Problems to work on:
A. In the post on DTDs and XML conformance, rewrite the paragraph that begins "(By the way, Peter" as one shorter sentence that keeps its main facts.
B. Go on with the post on DTDs and XML conformance from the point where it stops.
#### Text section
Re: DTDs and XML conformance

I spoke too soon on a couple of things, and thought of some new items in
the shower (great place to think!).

(By the way, Peter, if you're interested in putting this in your FAQ, I'm
willing to collect items for the next week or so and send you the resulting
lists in HTML form.)

New item for list 1:

o Attribute list declarations either cannot supply multiple GIs in a name
group or must be transformed to split out into several declarations, one
per GI.

New items for list 2:

o Element declarations cannot supply multiple GIs in a name group.

o Attribute list declarations cannot supply multiple GIs in a name group.

Corrections and additional comments below:

At 11:40 PM 6/3/97 EDT, lee@sq.com wrote:
>Eve's list is very helpful.
>
>I've made some detailed comments, becuase I think it's useful enough to
>be added to the XML FAQ.
>
>Lee
>
>
>
>
>>   1. The instance has to be well-formed: special empty-element and PI
>>      syntax, normalization, etc.
>Yes.  Perhaps this is actully where OMITTAG & SHORTTAG fit.
>
>>   2. Either element type declarations can't use CDATA or RCDATA declared
>>      content, or the elements' content in the instance must be transformed
>>      to escape the appropriate characters that look like markup
>Yes.
>
>>   3. The DTD should avoid attribute value defaulting if you want to
>>      minimize the need to put attribute list declarations in the internal
>>      subset (use #IMPLIED plus a style sheet instead); if default values
>>      are supplied, they must be quoted
>Yes and yes, although the quoting is already covered by [1].
########
#### Source excerpt
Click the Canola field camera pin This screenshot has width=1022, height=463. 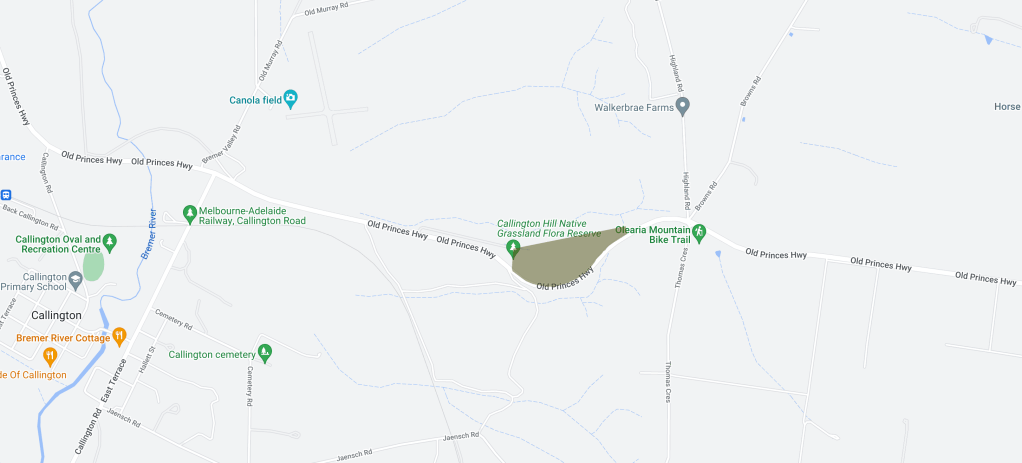coord(291,99)
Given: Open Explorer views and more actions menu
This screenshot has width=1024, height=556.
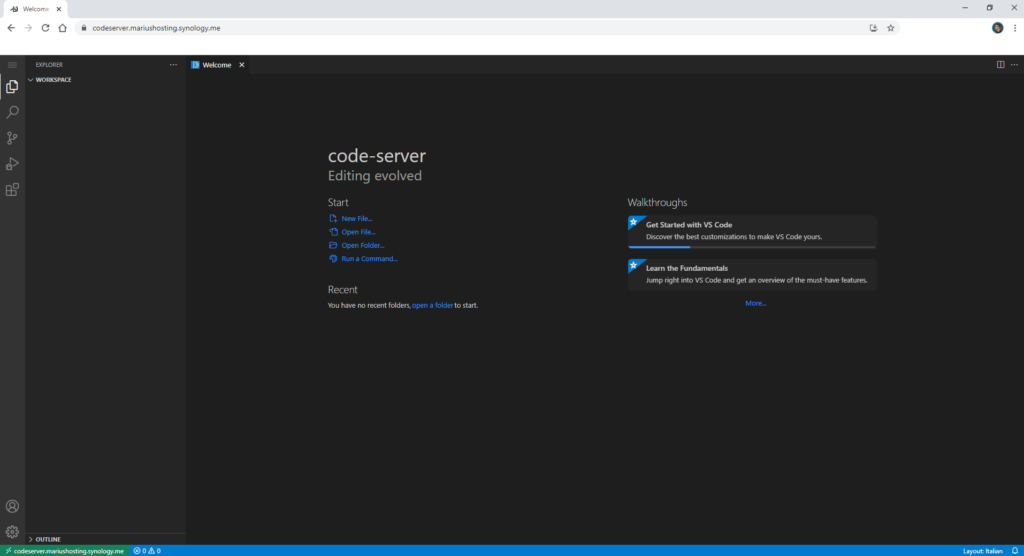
########
Answers to each task:
A. If Peter wants this for his FAQ, the writer will collect items for about the next week and send him the resulting lists in HTML form.

B.
The quoting isn't covered by [1], except insofar as all XML constraints on
DTDs are covered by well-formedness requirements.  What well-formedness
emphasizes is attribute value quoting in start-tags.

>>   4. Attribute declared values can't be NAME[S], NUMBER[S], or NUTOKEN[S]
>>      (probably use NMTOKEN[S] instead, but also possibly CDATA)
>Yes.
>
>>   5. Attribute default values can't use #CURRENT (no good substitute)
>Well, arguable there are few good reasons to use #CURRENT in the first
>place :-)  This would be a good place to mention RANK, I think, if anyone
>actually uses it.

I think I was wrong about RANK.  You can declare ranked elements, and the
instance will still be well-formed, and the element declarations themselves
aren't internal-subset-worthy.

>>   6. Attribute default values can't use #CONREF (use #IMPLIED plus a style
>>      sheet instead)
>No.  Interestingly, it would be very cheap to implement CONREF in XML,
>because the tag would look different:
>	<gi x="y"/>
>vs.
>	<gi>stuff</gi>
>but you would have to have a way of knowing which was the conref attribute.
>I don't think it's worth adding the feature.
>
>>   7. Either SDATA entities can't be referenced, or SDATA entity references
>>      must be replaced with decimal or hexadecimal character references (or
>>      whatever substitute is appropriate) in the instance
>No.  This is the first place where we disagree.  You can retain the
>entity references in the document.  Only the entitiy definitions need to
>be changed.  For example, change
>    <!Entity eacute SDATA "[eacute]">
>to
>    <!Entity eacute "&#225;">
>in the DTD.
>If you need font changes, you can use
>    <!Entity BoldRedRegisteredSymbol "<B><RED>&#174;</RED></B>">
>instead.  You'd need to define B and RED to pass validation...
>
>>   8. Either CDATA entities can't be referenced, or the entity type must be
>>      changed and the contents transformed to escape characters that look
>>      like markup
>Yes.
>
>>   9. Bracketed entities can't be referenced (in general, these make
>>      ill-formed entities because they contain only half of a markup
>>      construct)
>I am not sure what a bracketed entity is.  It's not in the glossary to
>ISO 8879, and I don't have the handbook here at home.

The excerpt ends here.